The Federal Trade Commission (FTC) on Friday found that an agreement not to market an authorized generic—called a “no-AG commitment”—can be considered a form of reverse payment to delay the entry of generic competition.
The original complaint filed by the FTC in 2016 concerned the company Endo Pharmaceuticals, which sought to block the market entry of generic versions of two of its products: an opioid known as Opana ER and a lidocaine patch called Lidoderm, which together made up about 64% of Endo’s total annual revenues.
In June 2010, FTC charged that Endo agreed to pay Impax more than $112 million to abandon its patent challenge and forgo entering the market with its lower-cost generic version of Opana ER for 2½ years, until January 2013.
But with that payment, Endo also agreed that it would not bring an authorized generic version of Opana ER to market, meaning Impax would be the only seller of generic Opana ER during its first 180 days on the market.
“The no-AG commitment was extremely valuable to Impax. With a no-AG commitment, the first filer’s revenue will approximately double on average compared to what the first filer would make if it faced authorized generic competition,” FTC said in its complaint. And in this case, Endo used this delay without competition to transition patients to a new formulation of Opana ER, thereby maintaining its monopoly power even after Impax’s generic entry, FTC explained.
After an Administrative Law Judge’s initial decision
last May dismissed the charges against Impax, the FTC has now reversed that decision.

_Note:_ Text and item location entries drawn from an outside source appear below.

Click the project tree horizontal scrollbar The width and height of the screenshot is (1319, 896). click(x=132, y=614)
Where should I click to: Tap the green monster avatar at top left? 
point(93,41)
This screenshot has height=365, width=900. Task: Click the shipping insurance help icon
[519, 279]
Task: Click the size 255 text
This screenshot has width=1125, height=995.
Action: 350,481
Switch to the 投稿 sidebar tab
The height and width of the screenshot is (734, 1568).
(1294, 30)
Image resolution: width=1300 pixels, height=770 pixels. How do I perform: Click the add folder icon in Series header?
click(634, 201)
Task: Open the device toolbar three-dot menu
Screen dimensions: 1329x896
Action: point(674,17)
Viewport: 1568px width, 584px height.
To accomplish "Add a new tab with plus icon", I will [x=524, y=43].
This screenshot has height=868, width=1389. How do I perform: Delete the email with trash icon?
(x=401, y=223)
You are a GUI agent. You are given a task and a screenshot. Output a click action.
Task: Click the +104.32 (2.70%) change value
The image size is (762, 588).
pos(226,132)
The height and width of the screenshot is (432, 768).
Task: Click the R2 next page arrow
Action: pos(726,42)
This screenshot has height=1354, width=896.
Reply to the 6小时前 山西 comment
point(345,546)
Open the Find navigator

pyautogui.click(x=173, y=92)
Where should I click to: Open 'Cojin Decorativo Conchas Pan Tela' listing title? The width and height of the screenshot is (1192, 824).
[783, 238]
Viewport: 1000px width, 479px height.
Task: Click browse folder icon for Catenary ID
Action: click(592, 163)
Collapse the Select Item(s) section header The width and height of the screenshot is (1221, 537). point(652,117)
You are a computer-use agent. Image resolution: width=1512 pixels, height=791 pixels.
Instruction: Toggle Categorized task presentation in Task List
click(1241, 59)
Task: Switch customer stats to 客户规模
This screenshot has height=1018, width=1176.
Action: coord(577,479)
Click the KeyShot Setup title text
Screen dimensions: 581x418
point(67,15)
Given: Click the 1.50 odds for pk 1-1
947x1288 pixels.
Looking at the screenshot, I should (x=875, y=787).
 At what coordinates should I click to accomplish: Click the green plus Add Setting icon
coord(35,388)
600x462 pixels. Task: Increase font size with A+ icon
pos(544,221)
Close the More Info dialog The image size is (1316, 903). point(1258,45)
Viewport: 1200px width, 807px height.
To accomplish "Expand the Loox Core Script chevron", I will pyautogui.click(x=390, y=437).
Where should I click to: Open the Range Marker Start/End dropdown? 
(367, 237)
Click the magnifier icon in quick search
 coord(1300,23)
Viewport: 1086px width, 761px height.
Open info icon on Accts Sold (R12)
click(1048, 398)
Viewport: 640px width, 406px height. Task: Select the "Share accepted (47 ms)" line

“The Commission explained that the U.S. Supreme Court’s Actavis
decision held that eliminating the risk of
competition through a reverse payment settlement itself constitutes an anticompetitive harm. The Commission found there was ample evidence of a risk that Impax could
have launched a generic product before the agreed-upon date, had it not entered into the reverse payment settlement with Endo,” the FTC said.
The final order also bars Impax from entering into “any type of reverse payment that defers or restricts generic entry, including no-Authorized Generic commitments, as well as certain business transactions entered with the branded pharmaceutical manufacturer within 45 days of a patent settlement.”